Searching for magnetically hard monoborides (and finding a few): A first-principles investigation

TL;DR

This study uses first-principles calculations to explore a wide range of transition metal boride alloys, identifying promising candidates with high magnetic hardness for rare-earth-free hard magnetic materials.

Contribution

It systematically investigates the magnetic properties of MnB, FeB, and their alloys with transition metals, revealing new potential hard magnetic materials.

Findings

(Fe-Co)B alloys show magnetic hardness exceeding five.

MnB alloys with certain transition metals are classified as soft or semi-hard.

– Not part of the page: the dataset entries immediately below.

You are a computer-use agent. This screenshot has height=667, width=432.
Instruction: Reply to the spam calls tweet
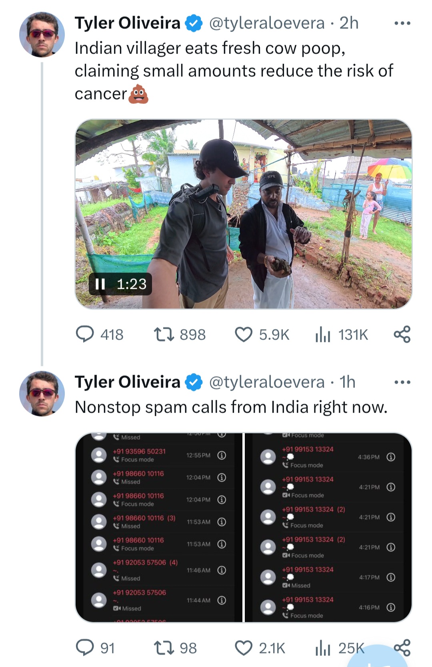(x=85, y=647)
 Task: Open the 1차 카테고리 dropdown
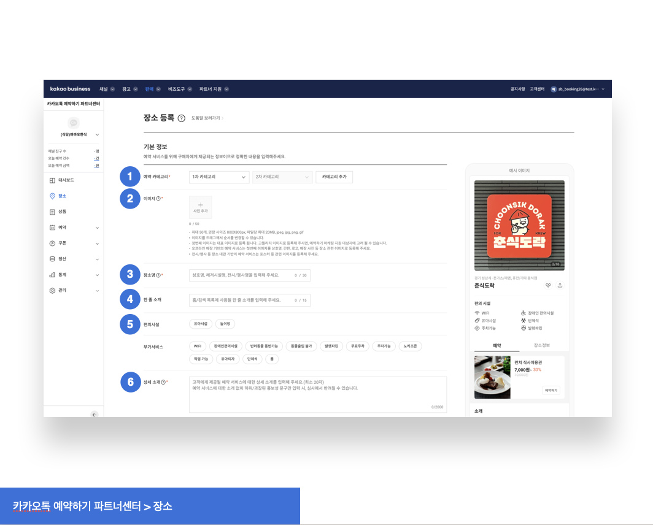218,177
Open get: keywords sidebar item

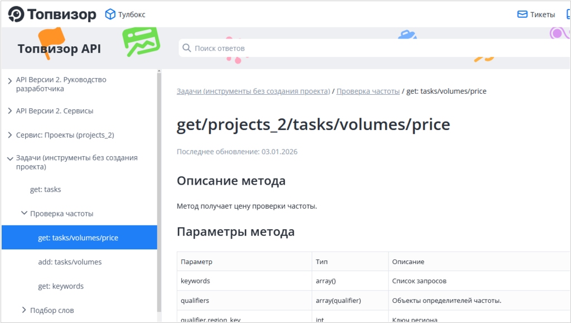(61, 286)
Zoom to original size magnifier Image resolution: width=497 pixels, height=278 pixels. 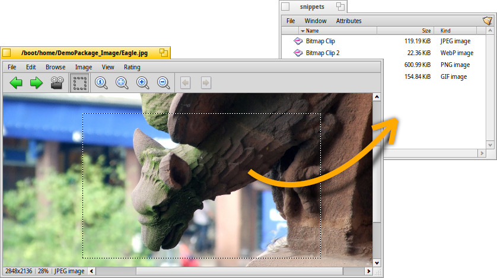(x=101, y=83)
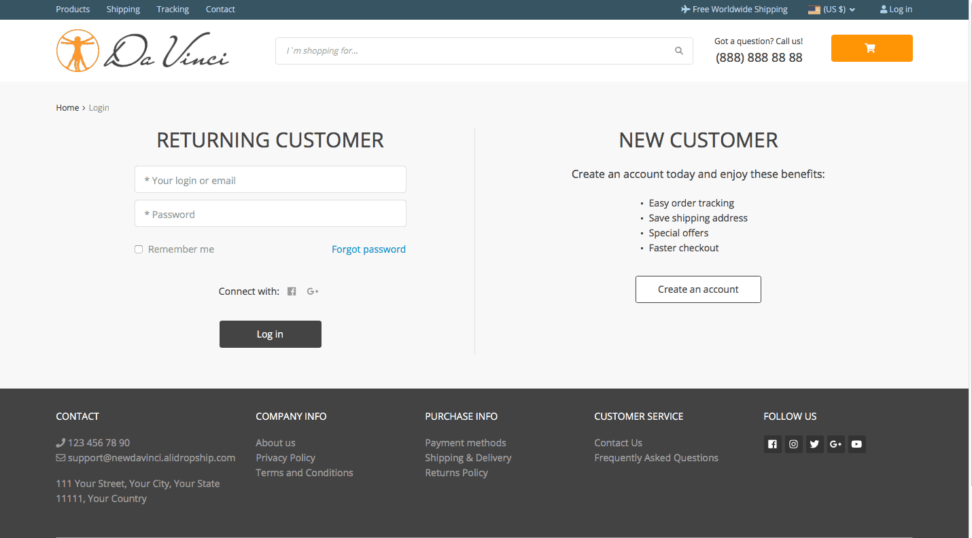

FeB alloys with specific elements are identified as magnetically hard.

Abstract

New hard magnetic materials with zero or low rare earth content are in demand due to the high prices of the rare earth metals. Among the candidates for such materials, we consider MnB, FeB and their alloys, because previous experiments suggest that FeB has a relatively high magnetic hardness of about 0.83 at room temperature. Using first-principles calculations, we examine the full range of alloys from CrB, through MnB, FeB, to CoB. Furthrmore, we consider alloys of MnB and FeB with substitutions of 3$d$, 4$d$ and 5$d$ transition metals. For the above ninety compositions, we determine magnetic moment, magnetocrystalline anisotropy energy and magnetic hardness. For (Fe-Co)B alloys, the calculated values of magnetic hardness exceed five, which is an exceptionally high. While these values are inflated by the virtual crystal approximation used, we still expect actual magnetic hardnesses well above unity. Furthermore, we classify considered MnB alloys substituted with transition metals as magnetically soft or semi-hard and FeB alloys with Sc, Ti, V, Zr, Nb, Mo, Hf, Ta or W as magnetically hard (with magnetic hardness exceeding unity).